### Questions to answer
A) Summarize the spintronics spotlight in two sentences.
B) Print the section of the spintronics spotlight from "A quantum material called" to "lower energy consumption.", word for word.
C) Answer these questions using the spintronics spotlight:
(i) In which journal was the anomalous Hall torque research published?
(ii) What material does the abbreviation LSMO stand for?
(iii) Which center conducted the LSMO research?

### Document extract
■ ■ ■ ■ ■ ■ ■
Emerging tech spotlight

Researchers unveil ‘brand new physics’ for next-generation spintronics

Physicists from the University of Utah and the University of California, Irvine, have reported a new spin–orbit torque phenomenon known as the anomalous Hall torque, which may pave the way for ultra-fast, energy-efficient computing devices. Traditional spintronic approaches typically rely on multiple magnetic layers to flip electron spins, but this discovery demonstrates how a single layer of ferromagnetic material can transfer spin currents, potentially removing the need for multi-layered structures. By tuning symmetry and leveraging Hall-like effects, the team can precisely control electron spins, offering a promising path for high-speed data storage and neuromorphic computing. “This is brand new physics, which on its own is interesting, but there’s also a lot of potential new applications that go along with it,” said Eric Montoya, assistant professor of physics and astronomy at the University of Utah, in a press release. “These self-generated spin-torques are uniquely qualified for new types of computing like neuromorphic computing, an emerging system that mimics human brain networks.” The research was published in Nature Nanotechnology.

The study adds to the “Hall triad” of spin-orbit torques—encompassing the spin Hall, planar Hall, and now anomalous Hall torques—which appears to be broadly applicable across all conductive spintronic materials. Having already constructed a prototype spin-torque oscillator to demonstrate the effect, the researchers plan to link multiple nanoscale oscillators into larger networks for tasks such as image recognition. This approach could lead to a new generation of computing devices that operate at higher speeds and with fewer energy demands than current hardware.

Tuning Magnetism with Voltage Opens a New Path to Neuromorphic Circuits

Applying a voltage to lanthanum strontium manganite (LSMO) causes it to separate into regions with dramatically different magnetic properties, represented by the red and blue areas in the figure. [New York University and the University of California San Diego/US DOE]

A quantum material called LSMO can be split into magnetic “regions” using an applied voltage, paving the way for energy-efficient spintronic neuromorphic devices.Researchers at the U.S. Department of Energy have demonstrated that applying a small voltage to lanthanum strontium manganite (LSMO)—a quantum material known for its transition between metallic/magnetic and insulating/nonmagnetic states—induces the formation of distinct magnetic phases. Each phase resonates at different frequencies under ferromagnetic resonance, showing that LSMO can be magnetically “tuned” without relying on conventional magnetic fields. This breakthrough marks a significant step toward neuromorphic circuits, as these materials can host diverse states in a single component, mimicking brain-like processing capabilities with far lower energy consumption.

The discovery complements existing work on voltage-tunable resistance in LSMO, suggesting that future spintronic neuromorphic devices could exploit both resistance and magnetism changes in the same material. By enabling robust yet efficient control over electron spins, scientists hope to build networks of “spin oscillators” for next-generation AI, sensing, and computing applications. This research was conducted by the Quantum Materials for Energy Efficient Neuromorphic Computing (Q-MEEN-C) Center, funded by the U.S. Department of Energy’s Office of Science, Basic Energy Sciences. Read more about it in DOE PAGES.
■ ■ ■ ■ ■ ■ ■
### Records supplied
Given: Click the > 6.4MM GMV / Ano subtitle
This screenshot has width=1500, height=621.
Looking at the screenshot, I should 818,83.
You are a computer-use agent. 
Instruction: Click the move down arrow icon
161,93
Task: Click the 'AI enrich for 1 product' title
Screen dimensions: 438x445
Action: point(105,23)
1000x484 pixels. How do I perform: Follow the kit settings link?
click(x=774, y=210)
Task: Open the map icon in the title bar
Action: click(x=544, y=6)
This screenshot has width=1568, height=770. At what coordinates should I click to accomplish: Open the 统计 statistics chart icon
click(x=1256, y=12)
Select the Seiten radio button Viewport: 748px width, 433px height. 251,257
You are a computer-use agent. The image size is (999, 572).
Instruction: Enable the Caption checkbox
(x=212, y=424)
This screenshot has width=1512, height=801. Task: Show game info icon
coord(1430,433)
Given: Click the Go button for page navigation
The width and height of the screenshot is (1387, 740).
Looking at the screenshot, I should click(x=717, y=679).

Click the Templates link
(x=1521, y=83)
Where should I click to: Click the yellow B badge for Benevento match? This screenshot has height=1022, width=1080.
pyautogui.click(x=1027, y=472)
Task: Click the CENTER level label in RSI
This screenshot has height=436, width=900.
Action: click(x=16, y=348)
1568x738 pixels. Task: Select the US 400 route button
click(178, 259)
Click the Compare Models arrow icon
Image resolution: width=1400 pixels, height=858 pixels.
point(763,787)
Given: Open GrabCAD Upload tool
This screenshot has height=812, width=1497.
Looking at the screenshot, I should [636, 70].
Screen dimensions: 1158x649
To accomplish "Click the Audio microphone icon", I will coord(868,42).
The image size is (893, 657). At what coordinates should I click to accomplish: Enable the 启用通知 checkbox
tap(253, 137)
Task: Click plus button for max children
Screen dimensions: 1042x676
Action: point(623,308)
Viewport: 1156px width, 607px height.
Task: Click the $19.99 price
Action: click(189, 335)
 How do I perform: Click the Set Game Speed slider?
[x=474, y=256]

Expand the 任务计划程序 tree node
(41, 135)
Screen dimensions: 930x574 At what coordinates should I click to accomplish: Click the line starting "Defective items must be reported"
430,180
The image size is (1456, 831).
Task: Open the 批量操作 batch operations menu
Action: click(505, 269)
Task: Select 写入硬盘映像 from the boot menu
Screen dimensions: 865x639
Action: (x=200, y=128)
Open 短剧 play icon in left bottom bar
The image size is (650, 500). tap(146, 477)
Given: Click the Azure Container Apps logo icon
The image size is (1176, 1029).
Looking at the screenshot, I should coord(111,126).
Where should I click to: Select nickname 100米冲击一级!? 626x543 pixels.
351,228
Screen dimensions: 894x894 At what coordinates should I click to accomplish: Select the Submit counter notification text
■ ■ ■ ■ ■ ■ ■
### Results
A) Physicists from the University of Utah and the University of California, Irvine, reported a new spin–orbit torque called the anomalous Hall torque, which lets a single ferromagnetic layer transfer spin currents and may lead to ultra-fast, energy-efficient computing such as neuromorphic systems. Researchers at the U.S. Department of Energy showed that applying a small voltage to the quantum material LSMO splits it into distinct magnetic phases, a step toward low-energy spintronic neuromorphic circuits.

B)
A quantum material called LSMO can be split into magnetic “regions” using an applied voltage, paving the way for energy-efficient spintronic neuromorphic devices.Researchers at the U.S. Department of Energy have demonstrated that applying a small voltage to lanthanum strontium manganite (LSMO)—a quantum material known for its transition between metallic/magnetic and insulating/nonmagnetic states—induces the formation of distinct magnetic phases. Each phase resonates at different frequencies under ferromagnetic resonance, showing that LSMO can be magnetically “tuned” without relying on conventional magnetic fields. This breakthrough marks a significant step toward neuromorphic circuits, as these materials can host diverse states in a single component, mimicking brain-like processing capabilities with far lower energy consumption.

C)
(i) Nature Nanotechnology
(ii) Lanthanum strontium manganite
(iii) The Quantum Materials for Energy Efficient Neuromorphic Computing (Q-MEEN-C) Center